§ Work required: Extract verbatim every line from the one containing "Click the 赏金 badge next to 7038" to the final line of the records below, inclusive, and exclude all pictures.

§ Data provided:
Start of Block

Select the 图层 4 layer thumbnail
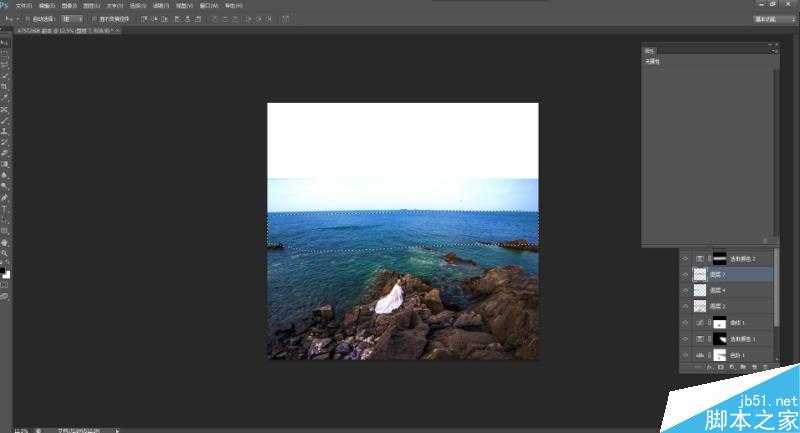The width and height of the screenshot is (800, 433). click(699, 289)

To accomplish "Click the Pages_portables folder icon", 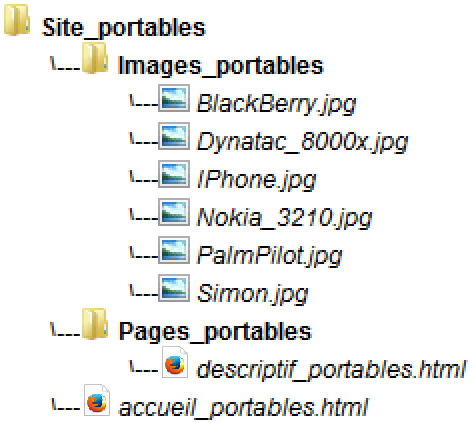I will pos(95,324).
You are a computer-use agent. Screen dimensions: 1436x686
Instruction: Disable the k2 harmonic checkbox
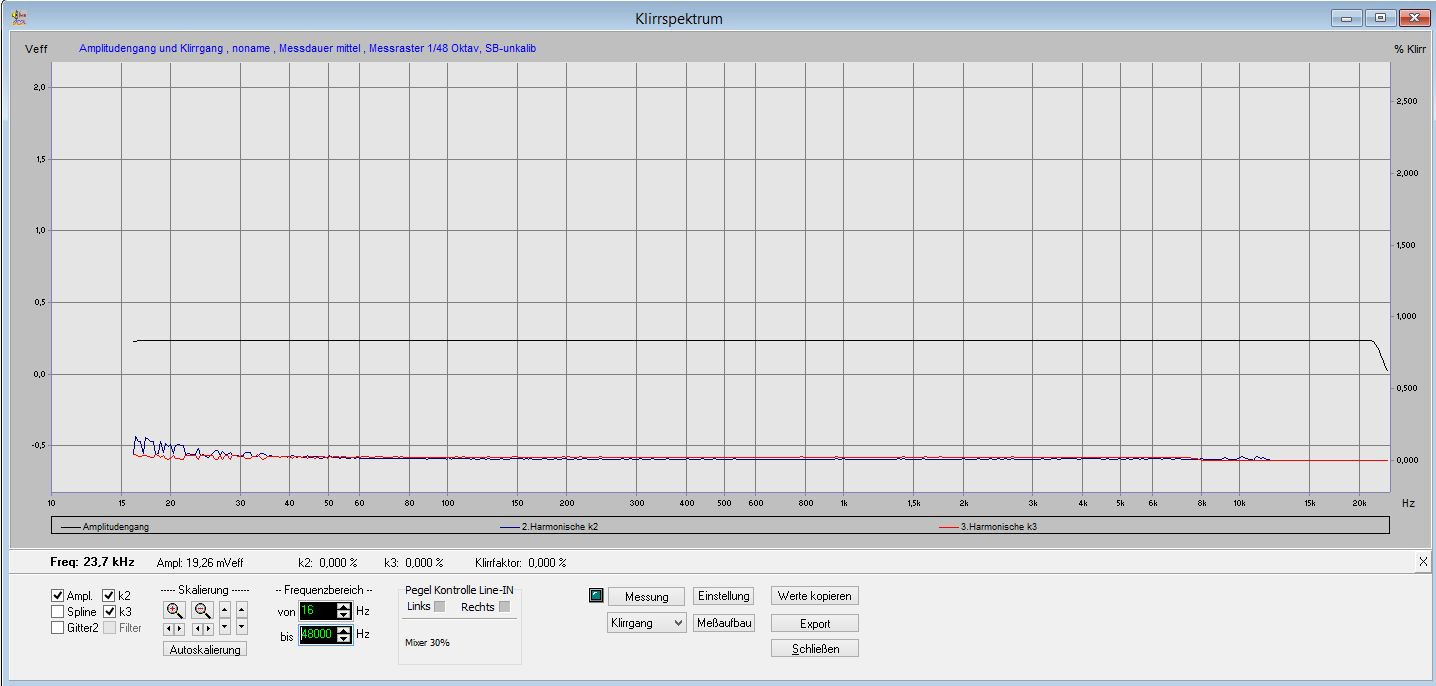[x=109, y=596]
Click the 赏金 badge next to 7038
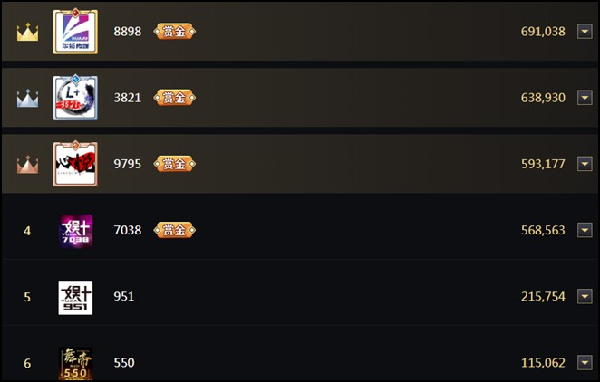 [174, 230]

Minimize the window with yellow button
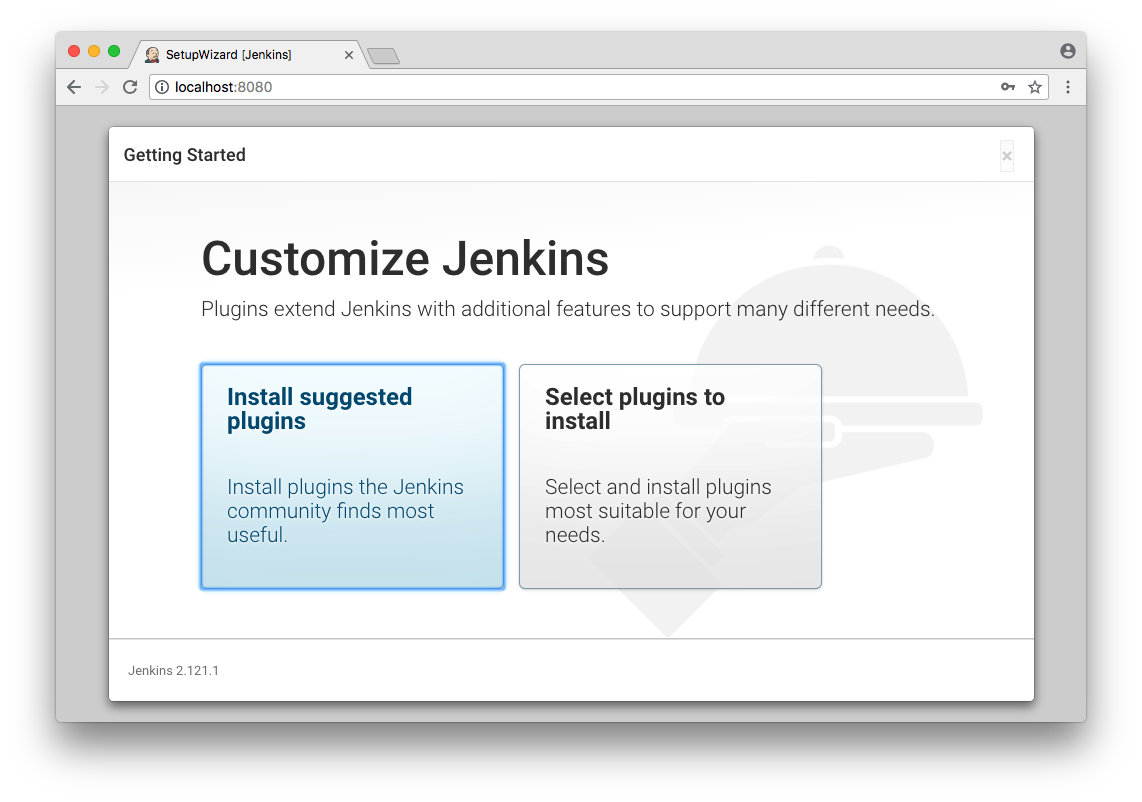click(x=94, y=51)
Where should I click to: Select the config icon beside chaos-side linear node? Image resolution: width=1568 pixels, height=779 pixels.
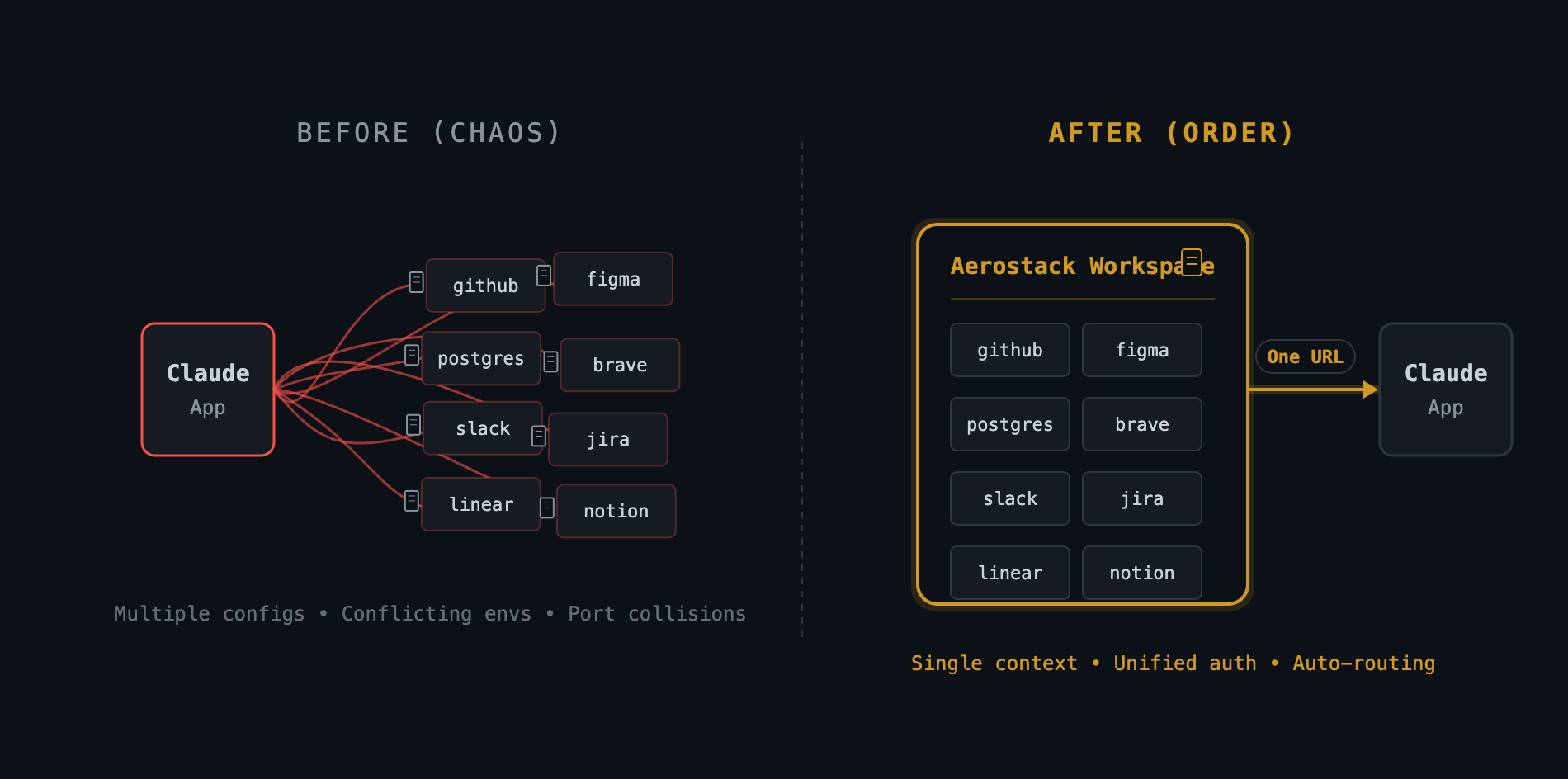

End of Block

§ Response for this exercise:
Click the 赏金 badge next to 7038
 [174, 230]

Minimize the window with yellow button
click(x=94, y=51)
Where should I click to: Select the config icon beside chaos-side linear node? Image resolution: width=1568 pixels, height=779 pixels.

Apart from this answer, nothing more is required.